YOUR TASK: Your reply must hold the lines from the one containing "Screen dimensions: 340x359" to the end of the entries, copied exactly, with pictures excluded.

-- THE DATA follows --

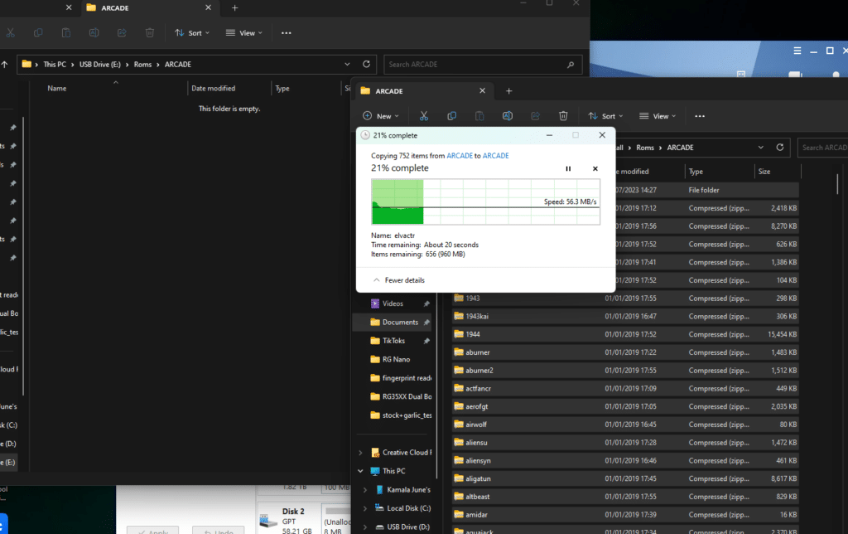Open the See more ellipsis menu
The height and width of the screenshot is (534, 848).
700,115
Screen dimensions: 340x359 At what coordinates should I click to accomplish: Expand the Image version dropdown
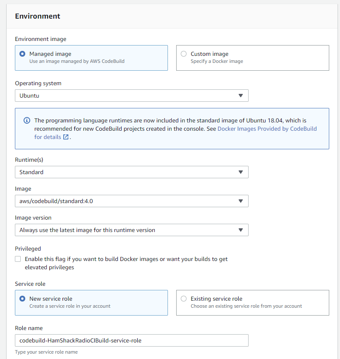pyautogui.click(x=132, y=230)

-- THE DATA concluded --

TASK ANSWER:
Screen dimensions: 340x359 At what coordinates should I click to accomplish: Expand the Image version dropdown
pyautogui.click(x=132, y=230)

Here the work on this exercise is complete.